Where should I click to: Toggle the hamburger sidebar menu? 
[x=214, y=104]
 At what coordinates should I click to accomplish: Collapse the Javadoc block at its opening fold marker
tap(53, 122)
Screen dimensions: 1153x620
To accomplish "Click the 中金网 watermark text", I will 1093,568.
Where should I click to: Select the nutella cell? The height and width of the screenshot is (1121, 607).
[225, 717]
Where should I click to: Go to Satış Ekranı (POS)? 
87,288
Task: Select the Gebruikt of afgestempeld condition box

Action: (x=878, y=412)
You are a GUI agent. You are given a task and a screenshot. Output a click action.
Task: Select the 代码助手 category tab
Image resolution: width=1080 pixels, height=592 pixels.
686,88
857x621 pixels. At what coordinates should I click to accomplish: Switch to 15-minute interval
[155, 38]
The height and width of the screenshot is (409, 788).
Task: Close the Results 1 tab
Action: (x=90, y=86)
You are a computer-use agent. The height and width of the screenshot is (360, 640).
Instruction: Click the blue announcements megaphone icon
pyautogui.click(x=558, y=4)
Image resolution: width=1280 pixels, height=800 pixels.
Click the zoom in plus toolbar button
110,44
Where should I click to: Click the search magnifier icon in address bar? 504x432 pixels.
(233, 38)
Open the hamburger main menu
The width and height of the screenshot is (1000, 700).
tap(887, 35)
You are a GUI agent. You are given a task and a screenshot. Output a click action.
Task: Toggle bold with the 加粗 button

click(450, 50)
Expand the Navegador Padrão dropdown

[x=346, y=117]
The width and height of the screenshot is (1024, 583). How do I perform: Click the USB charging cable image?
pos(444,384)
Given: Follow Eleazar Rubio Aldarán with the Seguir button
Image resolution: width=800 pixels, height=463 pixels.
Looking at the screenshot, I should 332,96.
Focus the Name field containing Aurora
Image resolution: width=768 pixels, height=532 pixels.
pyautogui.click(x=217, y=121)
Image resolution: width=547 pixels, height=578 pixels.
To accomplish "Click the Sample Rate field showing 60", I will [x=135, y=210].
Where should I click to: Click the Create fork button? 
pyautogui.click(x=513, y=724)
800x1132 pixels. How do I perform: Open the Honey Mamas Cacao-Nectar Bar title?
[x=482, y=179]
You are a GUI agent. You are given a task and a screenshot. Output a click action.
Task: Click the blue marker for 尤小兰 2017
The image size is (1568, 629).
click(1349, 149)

-------

• What you are asked to do
What's needed is an exact copy of every entry.

• Output of the task
Where should I click to: Toggle the hamburger sidebar menu? 
[x=214, y=104]
 At what coordinates should I click to accomplish: Collapse the Javadoc block at its opening fold marker
tap(53, 122)
Screen dimensions: 1153x620
To accomplish "Click the 中金网 watermark text", I will 1093,568.
Where should I click to: Select the nutella cell? The height and width of the screenshot is (1121, 607).
[225, 717]
Where should I click to: Go to Satış Ekranı (POS)? 
87,288
Task: Select the Gebruikt of afgestempeld condition box

Action: (x=878, y=412)
You are a GUI agent. You are given a task and a screenshot. Output a click action.
Task: Select the 代码助手 category tab
Image resolution: width=1080 pixels, height=592 pixels.
686,88
857x621 pixels. At what coordinates should I click to accomplish: Switch to 15-minute interval
[155, 38]
The height and width of the screenshot is (409, 788).
Task: Close the Results 1 tab
Action: (x=90, y=86)
You are a computer-use agent. The height and width of the screenshot is (360, 640).
Instruction: Click the blue announcements megaphone icon
pyautogui.click(x=558, y=4)
Image resolution: width=1280 pixels, height=800 pixels.
Click the zoom in plus toolbar button
110,44
Where should I click to: Click the search magnifier icon in address bar? 504x432 pixels.
(233, 38)
Open the hamburger main menu
The width and height of the screenshot is (1000, 700).
tap(887, 35)
You are a GUI agent. You are given a task and a screenshot. Output a click action.
Task: Toggle bold with the 加粗 button

click(450, 50)
Expand the Navegador Padrão dropdown

[x=346, y=117]
The width and height of the screenshot is (1024, 583). How do I perform: Click the USB charging cable image?
pos(444,384)
Given: Follow Eleazar Rubio Aldarán with the Seguir button
Image resolution: width=800 pixels, height=463 pixels.
Looking at the screenshot, I should 332,96.
Focus the Name field containing Aurora
Image resolution: width=768 pixels, height=532 pixels.
pyautogui.click(x=217, y=121)
Image resolution: width=547 pixels, height=578 pixels.
To accomplish "Click the Sample Rate field showing 60", I will [x=135, y=210].
Where should I click to: Click the Create fork button? 
pyautogui.click(x=513, y=724)
800x1132 pixels. How do I perform: Open the Honey Mamas Cacao-Nectar Bar title?
[x=482, y=179]
You are a GUI agent. You are given a task and a screenshot. Output a click action.
Task: Click the blue marker for 尤小兰 2017
The image size is (1568, 629).
click(1349, 149)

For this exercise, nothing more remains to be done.